AI & ML

Building a Practical Expected Goals (xG) Model Using R and worldfootballR

May 09, 2026 5 min read views

In the realm of football analytics, expected goals (xG) has emerged as a transformative metric, allowing analysts to gauge the quality of scoring opportunities rather than just tallying goals. The growing sophistication of xG models has become essential for teams seeking competitive advantages, revealing deeper insights about performance that's hidden within the basic statistics of shots and goals. This evolution from traditional metrics to a comprehensive model delineates a new landscape of football analysis, presenting a strong case for embracing data-driven approaches.

Why Expected Goals Matter

The significance of xG goes beyond merely quantifying attempts at goal. By assigning a probability to each shot based on its characteristics—distance, angle, body part, and game situation—the xG model provides a clearer picture of a player's and a team's scoring potential. For instance, a shot taken from just a few meters out will typically yield a high xG score, while an ambitious attempt from distance will predictably score lower. This probabilistic framework better aligns with how football is played and understood, setting a foundation for more nuanced analyses.
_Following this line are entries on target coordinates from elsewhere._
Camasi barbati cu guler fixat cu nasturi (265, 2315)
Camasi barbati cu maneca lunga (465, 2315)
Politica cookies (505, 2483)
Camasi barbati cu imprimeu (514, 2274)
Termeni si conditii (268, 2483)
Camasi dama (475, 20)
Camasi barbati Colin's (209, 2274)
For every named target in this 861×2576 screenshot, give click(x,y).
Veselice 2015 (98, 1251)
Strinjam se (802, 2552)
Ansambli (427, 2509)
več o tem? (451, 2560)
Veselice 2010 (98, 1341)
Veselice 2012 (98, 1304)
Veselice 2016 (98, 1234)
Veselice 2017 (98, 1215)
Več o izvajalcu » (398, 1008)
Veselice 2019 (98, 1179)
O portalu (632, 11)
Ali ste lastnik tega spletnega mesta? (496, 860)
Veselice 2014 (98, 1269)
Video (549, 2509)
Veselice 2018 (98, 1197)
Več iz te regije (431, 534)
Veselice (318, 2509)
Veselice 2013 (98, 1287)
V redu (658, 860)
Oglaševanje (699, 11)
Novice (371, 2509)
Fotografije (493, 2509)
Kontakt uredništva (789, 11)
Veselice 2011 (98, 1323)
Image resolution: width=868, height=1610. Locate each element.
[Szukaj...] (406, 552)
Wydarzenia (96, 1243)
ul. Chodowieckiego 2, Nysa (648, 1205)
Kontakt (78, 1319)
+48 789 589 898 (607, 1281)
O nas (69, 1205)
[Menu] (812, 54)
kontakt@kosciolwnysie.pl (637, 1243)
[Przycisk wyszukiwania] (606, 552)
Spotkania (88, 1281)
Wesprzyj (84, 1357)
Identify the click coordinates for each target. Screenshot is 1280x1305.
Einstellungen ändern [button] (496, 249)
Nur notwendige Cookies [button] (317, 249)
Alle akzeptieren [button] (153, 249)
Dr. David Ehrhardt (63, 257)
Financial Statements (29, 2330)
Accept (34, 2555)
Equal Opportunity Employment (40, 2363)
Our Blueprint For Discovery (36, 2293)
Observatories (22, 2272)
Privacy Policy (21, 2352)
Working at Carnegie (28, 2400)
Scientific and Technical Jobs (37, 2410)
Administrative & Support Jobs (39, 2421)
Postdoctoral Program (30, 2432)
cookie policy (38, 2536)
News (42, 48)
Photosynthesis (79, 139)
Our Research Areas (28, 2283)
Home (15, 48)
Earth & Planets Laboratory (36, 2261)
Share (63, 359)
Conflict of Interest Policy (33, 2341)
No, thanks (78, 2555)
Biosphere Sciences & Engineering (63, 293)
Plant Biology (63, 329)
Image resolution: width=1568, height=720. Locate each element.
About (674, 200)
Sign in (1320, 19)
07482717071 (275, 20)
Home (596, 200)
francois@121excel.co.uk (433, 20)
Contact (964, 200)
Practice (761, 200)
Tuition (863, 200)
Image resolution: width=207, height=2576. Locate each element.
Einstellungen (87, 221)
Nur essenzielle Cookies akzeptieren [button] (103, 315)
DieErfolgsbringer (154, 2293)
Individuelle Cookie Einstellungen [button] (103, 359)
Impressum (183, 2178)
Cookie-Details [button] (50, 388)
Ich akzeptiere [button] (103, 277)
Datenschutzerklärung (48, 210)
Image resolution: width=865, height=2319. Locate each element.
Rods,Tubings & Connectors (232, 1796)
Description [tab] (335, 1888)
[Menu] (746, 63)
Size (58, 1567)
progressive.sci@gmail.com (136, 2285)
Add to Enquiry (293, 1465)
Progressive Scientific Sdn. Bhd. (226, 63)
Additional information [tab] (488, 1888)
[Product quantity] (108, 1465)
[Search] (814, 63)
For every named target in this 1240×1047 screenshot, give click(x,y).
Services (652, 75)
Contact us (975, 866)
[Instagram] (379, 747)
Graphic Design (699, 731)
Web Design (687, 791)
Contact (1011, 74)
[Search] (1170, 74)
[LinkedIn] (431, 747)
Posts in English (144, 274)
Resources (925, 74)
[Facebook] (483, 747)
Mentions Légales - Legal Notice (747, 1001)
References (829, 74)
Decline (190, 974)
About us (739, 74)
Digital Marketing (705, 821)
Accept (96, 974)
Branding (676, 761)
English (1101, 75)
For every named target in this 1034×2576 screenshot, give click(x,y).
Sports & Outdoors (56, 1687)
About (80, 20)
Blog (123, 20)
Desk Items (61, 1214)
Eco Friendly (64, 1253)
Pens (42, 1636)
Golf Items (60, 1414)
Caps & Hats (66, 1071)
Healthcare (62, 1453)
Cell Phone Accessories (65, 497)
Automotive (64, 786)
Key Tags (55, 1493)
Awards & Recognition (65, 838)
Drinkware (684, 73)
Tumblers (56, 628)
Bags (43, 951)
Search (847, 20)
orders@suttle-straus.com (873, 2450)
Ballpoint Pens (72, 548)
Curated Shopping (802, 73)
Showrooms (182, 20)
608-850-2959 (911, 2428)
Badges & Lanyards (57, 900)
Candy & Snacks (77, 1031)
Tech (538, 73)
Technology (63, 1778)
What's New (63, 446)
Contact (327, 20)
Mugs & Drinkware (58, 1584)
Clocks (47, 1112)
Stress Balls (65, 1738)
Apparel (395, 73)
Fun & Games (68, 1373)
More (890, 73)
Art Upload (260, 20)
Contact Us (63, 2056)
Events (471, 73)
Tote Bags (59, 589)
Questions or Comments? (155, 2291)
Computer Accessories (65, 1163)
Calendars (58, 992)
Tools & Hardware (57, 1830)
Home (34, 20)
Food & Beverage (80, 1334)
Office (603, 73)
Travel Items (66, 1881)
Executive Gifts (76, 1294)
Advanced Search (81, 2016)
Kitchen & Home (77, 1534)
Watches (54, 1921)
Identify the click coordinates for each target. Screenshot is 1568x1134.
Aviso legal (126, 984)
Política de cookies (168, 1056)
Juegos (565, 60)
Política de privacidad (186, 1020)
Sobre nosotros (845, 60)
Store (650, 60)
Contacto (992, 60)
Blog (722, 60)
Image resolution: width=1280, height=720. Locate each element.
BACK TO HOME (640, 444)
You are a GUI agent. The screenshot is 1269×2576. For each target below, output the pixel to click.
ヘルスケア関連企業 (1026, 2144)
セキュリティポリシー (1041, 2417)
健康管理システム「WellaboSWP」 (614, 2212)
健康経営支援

Essential Components of an xG Model

Building an effective xG model relies on various features that encapsulate the shot's context. Key variables include:

  • Shot distance from the goal
  • Angle of the shot
  • Body part utilized
  • Minute of the match
  • Types of play situation (e.g., open play, set pieces)
  • Home or away context

Incorporating these features ensures that the expected goals output reflects realistic scoring probabilities, capturing the intricacies of match dynamics that conventional statistics might overlook.

Building Your xG Model in R

For analysts comfortable with R, crafting a reproducible xG model is straightforward, thanks to libraries like worldfootballR. Using packages such as dplyr, ggplot2, and pROC, analysts can streamline their football analytics process:

install.packages(c("tidyverse", "ggplot2", "dplyr", "worldfootballR"))

This installation sets you up with the core tools necessary for data analysis. Next, constructing a synthetic dataset mimicking real match events can serve as a practical testing ground, ensuring your workflows are robust before applying them to real-world datasets from sources like FBref or Statsbomb.

Feature Engineering: Crucial for Accurate Predictions

Feature engineering plays a pivotal role in enhancing the accuracy of your xG model. Key adjustments involve calculating crucial metrics like the distance to the goal and the angle of the shot.

goal_x <- 120
goal_y <- 40
shots <- shots %>%
mutate(
distance_to_goal = sqrt((goal_x - x_location)^2 + (goal_y - y_location)^2),
angle_to_goal = atan2(abs(goal_y - y_location), goal_x - x_location),
angle_degrees = angle_to_goal * 180 / pi
)

These new features feed directly into your model, allowing it to make more informed predictions about whether a shot is likely to result in a goal.

Logistic Regression for Binary Outcomes

Given that the outcome of a shot is binary—either it results in a goal or does not—logistic regression surfaces as an ideal modeling technique. This statistical method suits the nature of xG calculations well, offering flexibility for including multiple predictive features.

xg_model <- glm(
goal ~ distance_to_goal + angle_degrees + body_part + situation + home_away + minute,
data = train_data,
family = binomial()
)

Through this approach, a clear statistical relationship emerges between your predictive variables and goal-scoring likelihood, paving the way for nuanced performance evaluations.

Evaluating and Refining Your Model

It's critical to assess your xG model’s calibration and predictive power. Two essential metrics for evaluation are the Brier Score and the area under the ROC curve (AUC). A good xG model should yield a Brier Score near zero and produce well-calibrated probabilities that reflect actual goal outcomes across numerous attempts.

roc_obj <- roc(response = test_predictions$goal, predictor = test_predictions$xg)
auc(roc_obj)

Such evaluations guide analysts on whether to refine their model by introducing additional features or selecting alternate modeling techniques, such as random forests or gradient boosting, for higher predictive accuracy.

Advanced Developments and Future Directions

The initial xG model serves as a springboard for further exploration. Introducing interaction terms can account for the different effects of variables under various circumstances, leading to more tailored insights. For example, a header's conversion probability may respond differently to distance compared to a shot taken with a foot. Future iterations may also harness advancements in machine learning and event data to deepen the analysis—layers that leverage tracking data or player positioning could significantly enhance the model’s reliability.

Conclusion: The Path Forward in Football Analytics

As football continues to embrace data analytics, the expected goals model stands out as a prime example of how advanced metrics can reshape our understanding of performance. While traditional statistics will always hold value, those working in this space must recognize the broader implications of xG in tactical evaluation and player development. By adopting sophisticated modeling techniques and pursuing a data-driven mindset, football analysts can uncover insights that transcend mere box scores, elevating the analysis to a strategic level that can drive success on the pitch.